Information complexity governs fundamental sample efficiency and generalization bounds. Specific results include:

Generalization error for a $d$ -bit information learner is $O(\sqrt{d/m})$ , where $m$ is the sample size (Bassily et al., 2017). To guarantee that the empirical error approximates the population error with high probability, $m = O((d+\ln(1/\delta))/\varepsilon^2)$ suffices for error $\varepsilon$ , confidence $1-\delta$ .
There are lower bounds (e.g., thresholds on large domains) showing that empirical risk minimizers must reveal $\Omega(\log\log N)$ bits (with $N$ the domain size), regardless of compression size (Bassily et al., 2017).
For nontrivial concept classes, average-case information leakage can be tightly controlled by Haussler nets and minimax theorems, although the worst-case remains large (Nachum et al., 2018).
The Kolmogorov-style structure function and Lagrangian frameworks distinguish genuine learning from memorization, with structure-function curves empirically correlating to task difficulty and generalization in real and randomized datasets (Achille et al., 2019).

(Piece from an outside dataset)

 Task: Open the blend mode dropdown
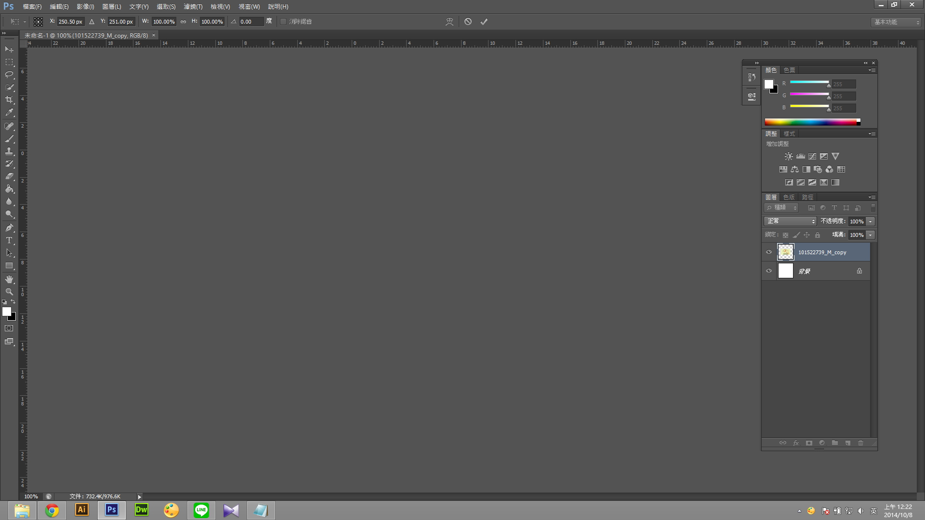[x=790, y=221]
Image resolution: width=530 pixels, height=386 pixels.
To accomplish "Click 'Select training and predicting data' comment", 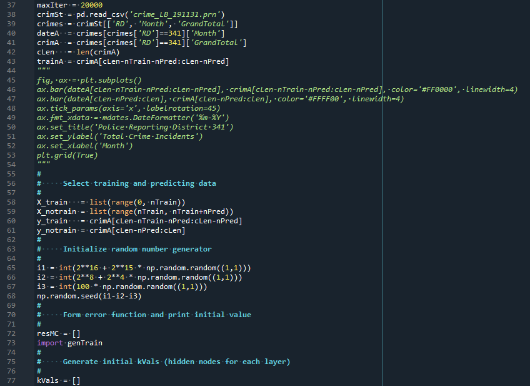I will (x=140, y=183).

In the context of in-context learning for LLMs, information complexity directly quantifies the "probabilistic grammars" underlying few-shot learning, suggesting both interpretability and route to bias control via grammar/primitives selection (Wang et al., 2024).

7. Open Problems and Future Directions

Several open questions persist:

For the general hypothesis class, can the exponential dependence of information complexity on Littlestone dimension be improved to polynomial or linear in $d$ ? Most known upper bounds are tight only in extremal or specifically constructed cases (Pradeep et al., 2022).
Is it possible to close the gap between average-case and worst-case information complexity in proper learning of VC classes? In practice, average-case compression is observed, but worst-case hardness persists (Nachum et al., 2018, Haghifam et al., 2020).
Can information complexity bounds for improper learners be universally reduced to $O(d)$ , or do class pathologies prevent unconditional improvements?
How do specific choices of logical or algebraic primitives in rule-based settings influence the realized information complexity bias in neural systems and LLMs (Wang et al., 2024)?
For deep learning, can continuous relaxations or differentiable approximations of information complexity be made computationally tractable for regularization or interpretability?
How do optimization procedures (e.g., SGD, learning rate schedules) alter dynamic vs static information complexity, and are there algorithmic designs that provably minimize information leak while preserving generalization (Achille et al., 2019)?

The study of information complexity across symbolic, statistical, cognitive, and neural learning settings continues to refine the understanding of the intrinsic and practical limits of generalization, learning, and concept acquisition.